Your air-born garden furniture sounded very alarming. You will have to watch where you put pots and seed trays too. I remember putting some seeds in vermiculite to stratify, and the plastic trays took off, with the vermiculite flying everywhere in the wind. It was actually very funny, but I think that was when I started putting things in the fridge instead.

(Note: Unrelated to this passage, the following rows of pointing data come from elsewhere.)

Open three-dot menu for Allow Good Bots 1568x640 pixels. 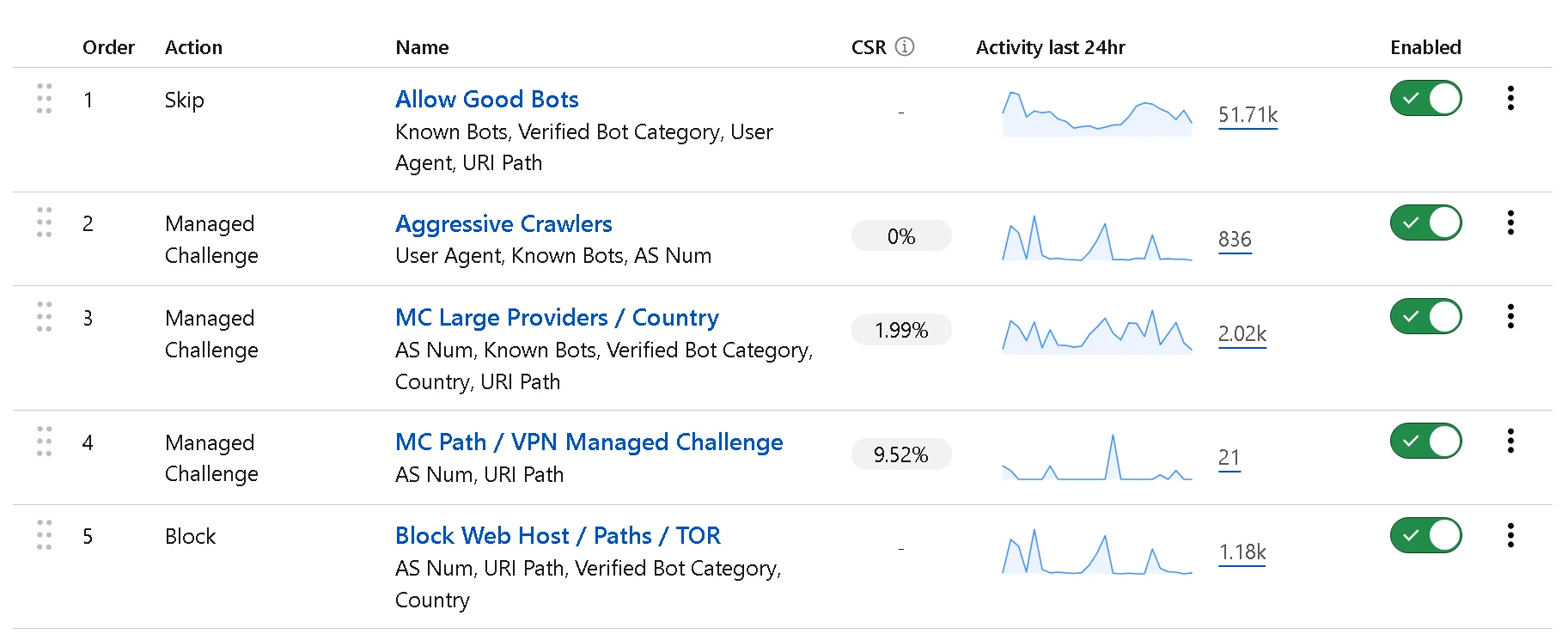tap(1510, 98)
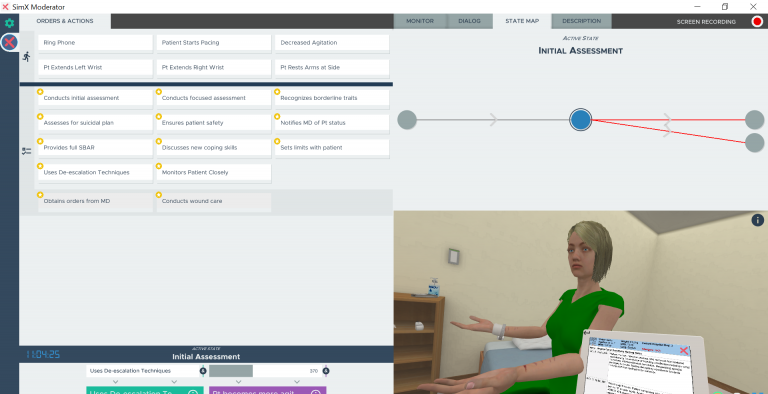Check off Ensures patient safety

pyautogui.click(x=214, y=123)
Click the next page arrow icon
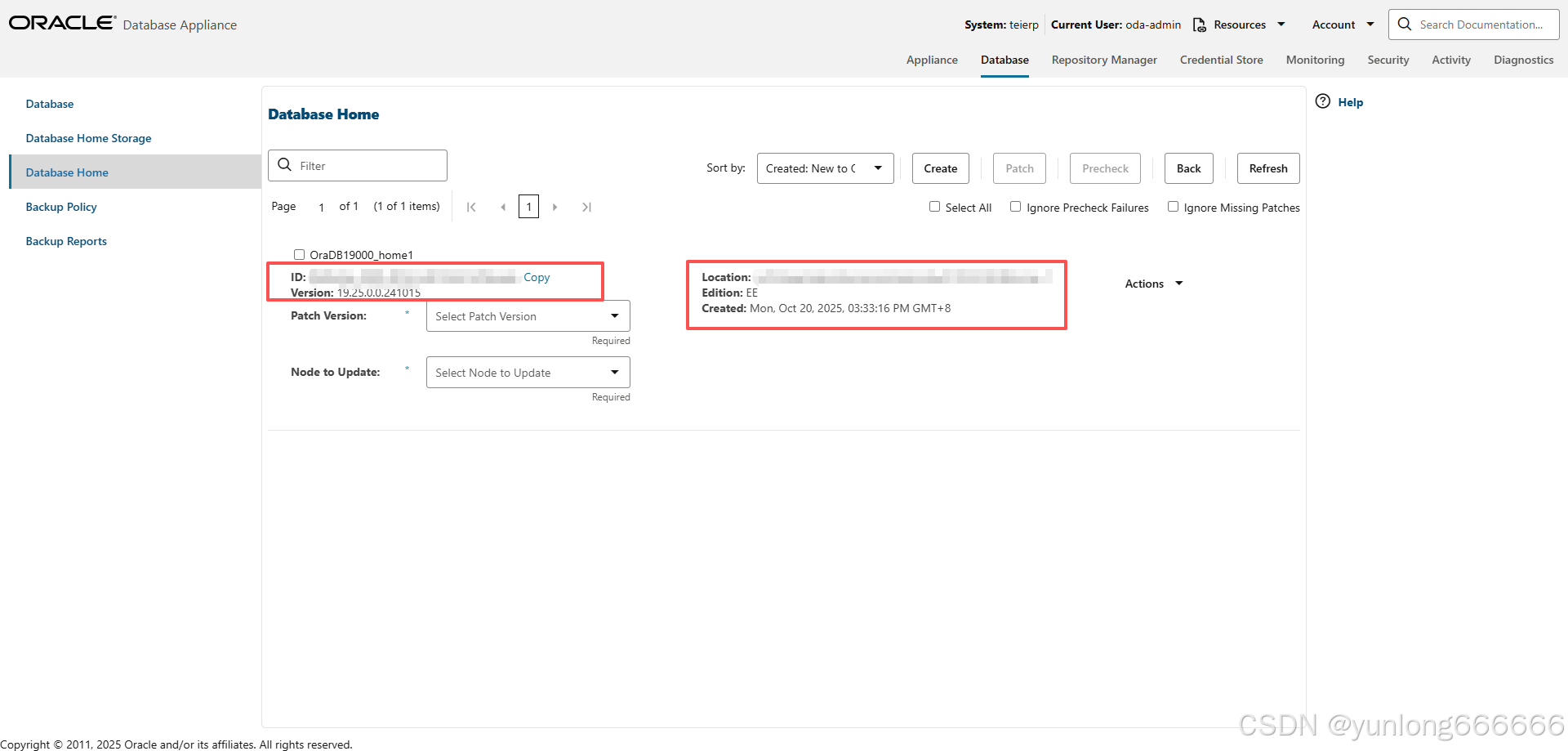This screenshot has width=1568, height=751. point(555,207)
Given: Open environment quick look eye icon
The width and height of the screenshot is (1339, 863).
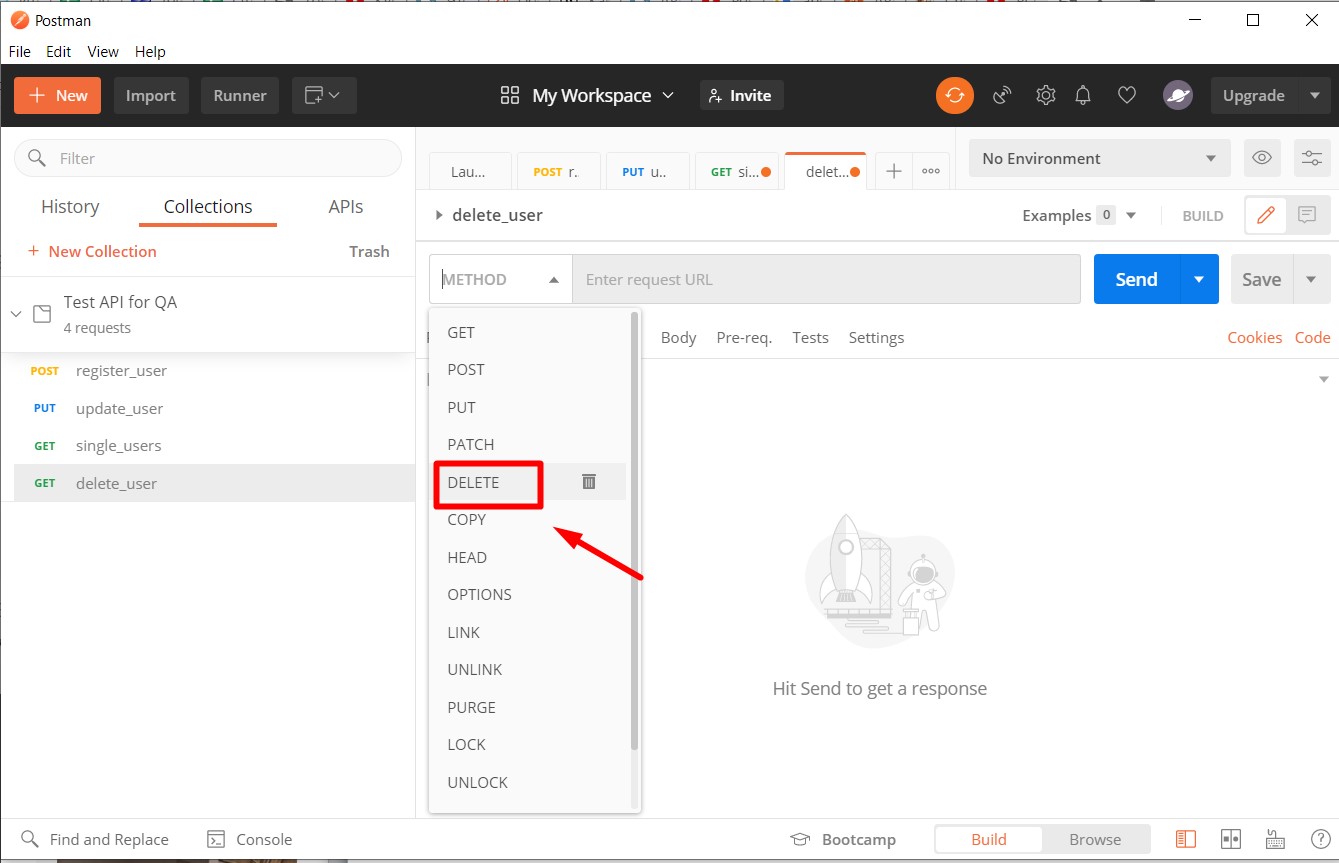Looking at the screenshot, I should click(1262, 158).
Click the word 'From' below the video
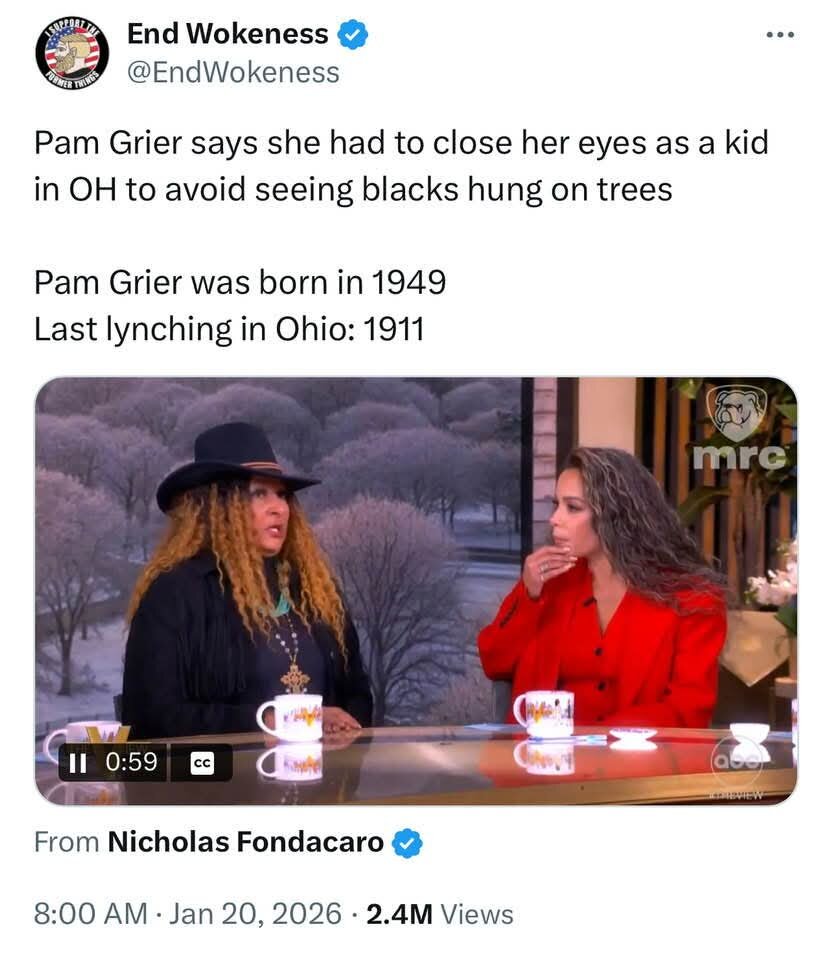The image size is (831, 960). (x=66, y=842)
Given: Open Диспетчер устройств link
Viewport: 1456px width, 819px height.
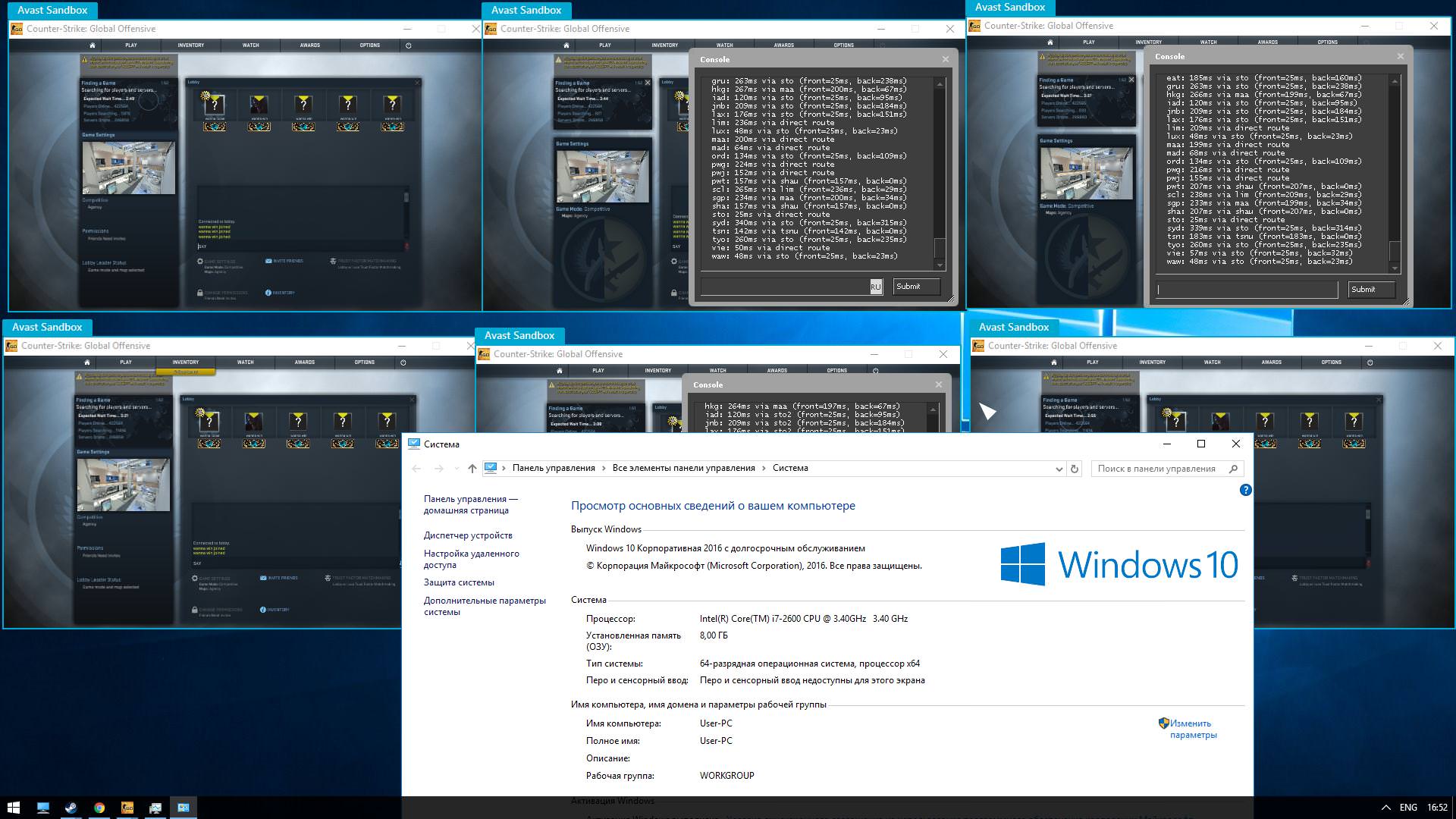Looking at the screenshot, I should (x=468, y=535).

I didn't mean to put anyone off stratifying! It's just that nature seems to be so, so much better at it than me. I look at the way the blueberries and blackberries and raspberries, and various species roses, have populated the mountain, and not just tough bushes, the marsh orchids do fine left to themselves, finding out the sheltered pockets, and they all need a period of cold to start them growing. I manage two or three lableless "some-things" coming up, somewhere other than the tray where I put them. Maybe I'm too busy looking at my failures to count blessings. The wind has produced quite a lot of nice trees, shrubs and perennials that wouldn't be there if I hadn't planted them, even if they did come up on the other side of the garden. 

What is your weather like? (2)

Posted: 22/11/2016 at 17:18

The wind is dropping now a bit - just as it went dark, so I didn't get out there.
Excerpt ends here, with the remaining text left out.